Fractional Differential Equations

The content of the book collects some contributions related to the talks presented during the INdAM Workshop "Fractional Differential Equations: Modelling, Discretization, and Numerical Solvers", held in Rome, Italy, on July 12-14, 2021. All contributions are original and not published elsewhere.

The main topic of the book is fractional calculus, a topic that addresses the study and application of integrals and derivatives of noninteger order. These operators, unlike the classic operators of integer order, are nonlocal operators and are better suited to describe phenomena with memory (with respect to time and/or space). Although the basic ideas of fractional calculus go back over three centuries, only in recent decades there has been a rapid increase in interest in this field of research due not only to the increasing use of fractional calculus in applications in biology, physics, engineering, probability, etc., but also thanks to the availability of new and more powerful numerical tools that allow for an efficient solution of problems that until a few years ago appeared unsolvable. The analytical solution of fractional differential equations (FDEs) appears even more difficult than in the integer case. Hence, numerical analysis plays a decisive role since practically every type of application of fractional calculus requires adequate numerical tools. The aim of this book is therefore to collect and spread ideas mainly coming from the two communities of numerical analysts operating in this field - the one working on methods for the solution of differential problems and the one working on the numerical linear algebra side - to share knowledge and create synergies. At the same time, the book intends to realize a direct bridge between researchers working on applications and numerical analysts. Indeed, the book collects papers on applications, numerical methods for differential problems of fractional order, and related aspects in numerical linear algebra.

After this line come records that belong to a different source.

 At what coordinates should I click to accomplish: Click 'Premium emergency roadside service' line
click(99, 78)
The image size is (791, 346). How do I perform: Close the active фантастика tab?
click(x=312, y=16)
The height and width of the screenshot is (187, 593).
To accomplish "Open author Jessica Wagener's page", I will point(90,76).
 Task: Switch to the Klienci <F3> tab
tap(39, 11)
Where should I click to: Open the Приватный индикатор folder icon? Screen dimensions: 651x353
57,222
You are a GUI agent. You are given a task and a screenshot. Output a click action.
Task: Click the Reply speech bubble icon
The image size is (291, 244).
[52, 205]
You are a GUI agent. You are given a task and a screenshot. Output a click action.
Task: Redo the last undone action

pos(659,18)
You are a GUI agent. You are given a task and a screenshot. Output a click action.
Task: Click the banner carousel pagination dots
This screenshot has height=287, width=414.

The target audience of the book is scholars interested in recent advancements in fractional calculus.

Auteur

Angelamaria Cardone is an Associate Professor of Numerical Analysis at the Department of Mathematics, University of Salerno, Italy. Her scientific activity is mainly focused on the numerical solution of Volterra integral equations and of differential equations, also of fractional type, and on the development of related mathematical software.

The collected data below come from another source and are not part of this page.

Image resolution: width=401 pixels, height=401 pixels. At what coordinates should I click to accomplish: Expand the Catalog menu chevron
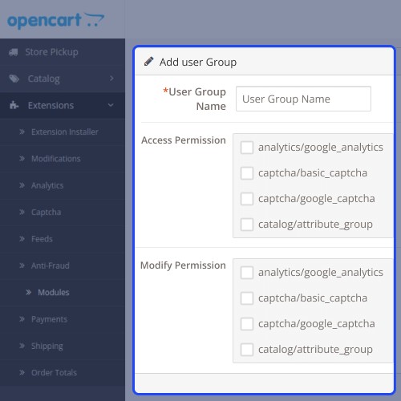point(111,79)
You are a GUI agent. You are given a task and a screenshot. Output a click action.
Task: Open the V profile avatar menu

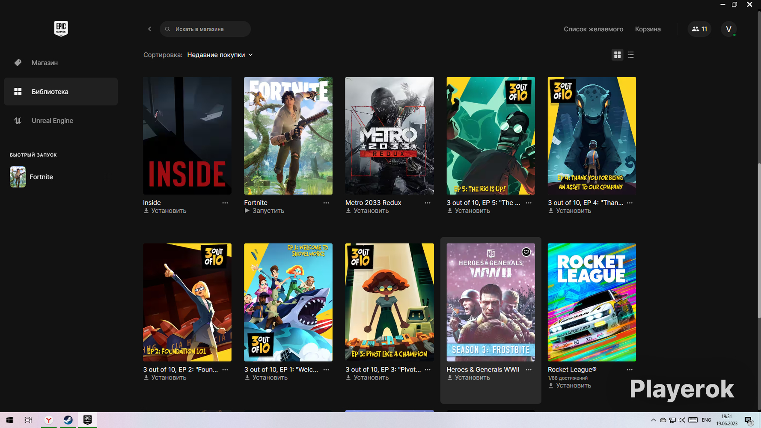(x=728, y=29)
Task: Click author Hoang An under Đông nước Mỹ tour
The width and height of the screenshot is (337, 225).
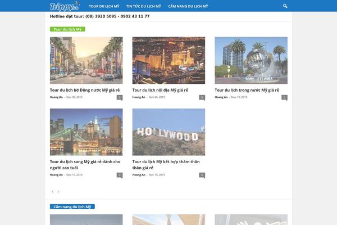Action: (56, 97)
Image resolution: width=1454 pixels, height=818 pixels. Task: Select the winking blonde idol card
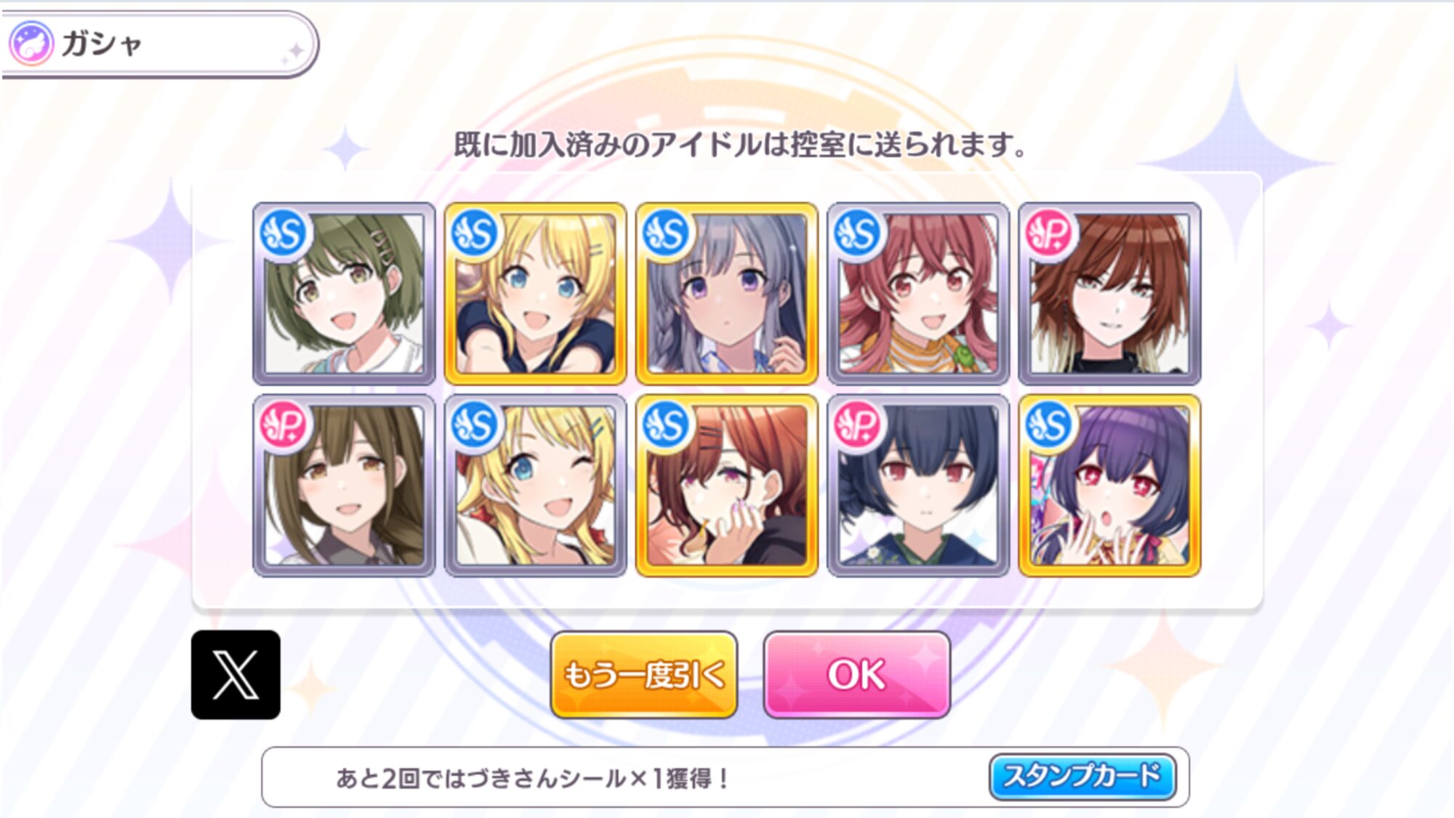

Marco Donatelli is an Associate Professor of Numerical Analysis at the University of Insubria, Italy. His scientific activity is mainly focused on the regularization of inverse problems and numerical linear algebra methods, with special attention to iterative methods for large linear systems arising from the discretization of integral and differential equations.

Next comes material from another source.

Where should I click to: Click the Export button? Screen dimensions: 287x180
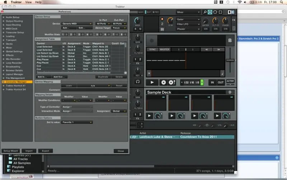pyautogui.click(x=45, y=151)
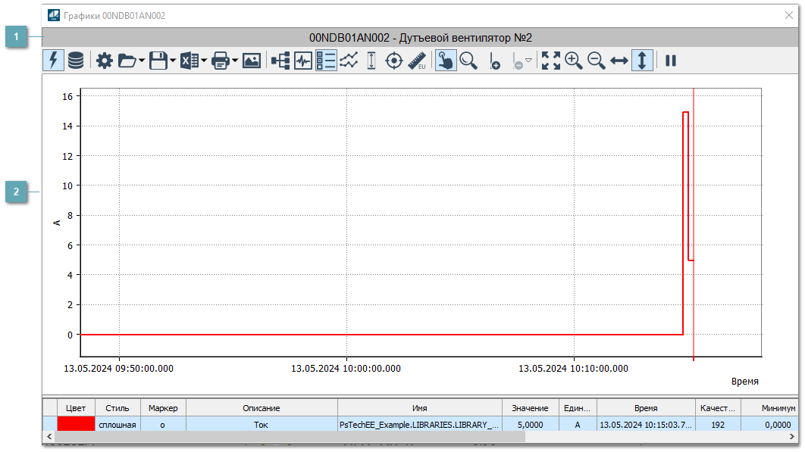
Task: Expand the Excel export dropdown arrow
Action: (204, 61)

Fabio Durastante is a Researcher in Numerical Analysis at the Department of Mathematics, University of Pisa, Italy. His scientific activity is mainly focused on numerical linear algebra and its application to the solution of partial differential equations of both integer and fractional order, high-performance computing, and computation of matrix functions.

Roberto Garrappa is an Associate Professor of Numerical Analysis at the Department of Mathematics, University of Bari, Italy. His scientific activity is mainly focused on numerical methods for fractional differential equations and for the computation of special functions in fractional calculus.

Mariarosa Mazza is a Researcher in Numerical Analysis at the University of Insubria, Italy. Her scientific activity is mainly focused on numerical linear algebra problems and related applications, with special attention to iterative methods for discretized partial differential equations, also of fractional type. Other interests include image deblurring and approximation issues.

Marina Popolizio is an Associate Professor of Numerical Analysis at the Polytechnic University of Bari, Italy. Her scientific activity is mainly focused on numerical linear algebra and numerical methods for fractional differential equations, with special attention to the computation of matrix functions.